Understand what happens under the hood when you use QVAC SDK in your application.

Overview

The SDK supports multiple JS runtimes, but its underlying components run only on Bare. When the SDK runs in a runtime other than Bare, it spawns a Bare worker where all AI operations will take place. The worker is started lazily on the first RPC call and can be explicitly shut down with close().

Phase 1: initialization

The first time you call loadModel() (or any function other than close()), the SDK performs a complete initialization sequence. It initializes a runtime-specific RPC client and sends configuration to the worker via the internal __init_config message. The worker process is spawned once and reused for subsequent calls until you explicitly close it. In Bare runtime, no separate worker process is spawned; requests are handled in-process.

Phase 2: model loading

There is only a single RPC client and Bare worker per application, not per model — i.e., singleton pattern.

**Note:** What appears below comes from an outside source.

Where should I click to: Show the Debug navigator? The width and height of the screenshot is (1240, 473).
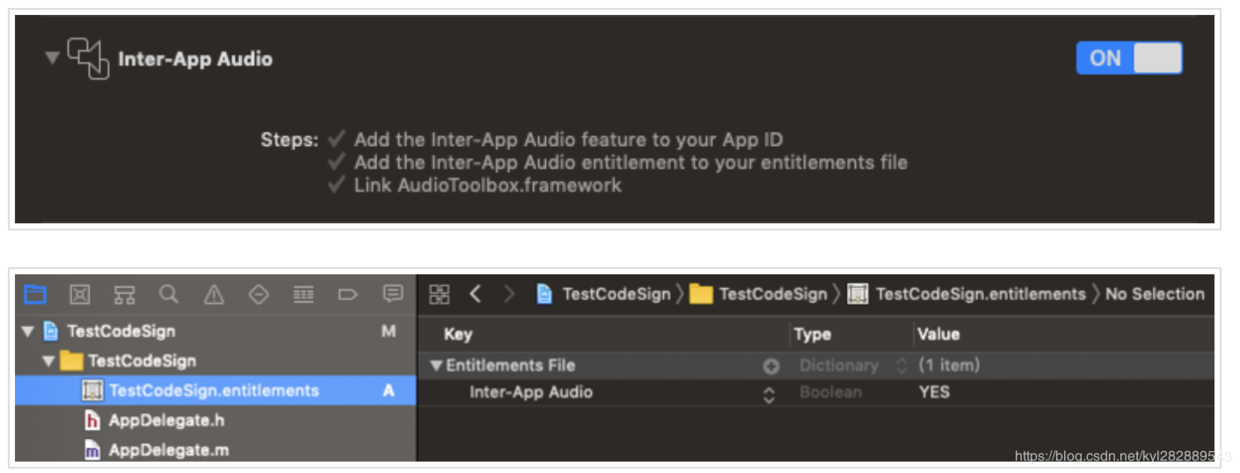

The model is downloaded and loaded into memory, and registered with a unique ID. From that point on, it will be available for AI inference until you unload it — call unloadModel() to free its memory.

Phase 3: inference

You can call loadModel() multiple times to make multiple models ready for use simultaneously. Additionally, you can perform AI inference multiple times with all of them. When you no longer need a model, call unloadModel() to free up resources.

Phase 4: shutdown

close() explicitly shuts down the worker and releases the RPC connection. In Node/Expo, this terminates the worker process; in Bare, the call is a no-op since there is no separate worker process. After close(), the next SDK call will reinitialize the RPC client and spawn a fresh worker.

Tip

unloadModel() will automatically close the RPC connection when there are no active models or providers, but close() is the explicit way to shut down the SDK instance.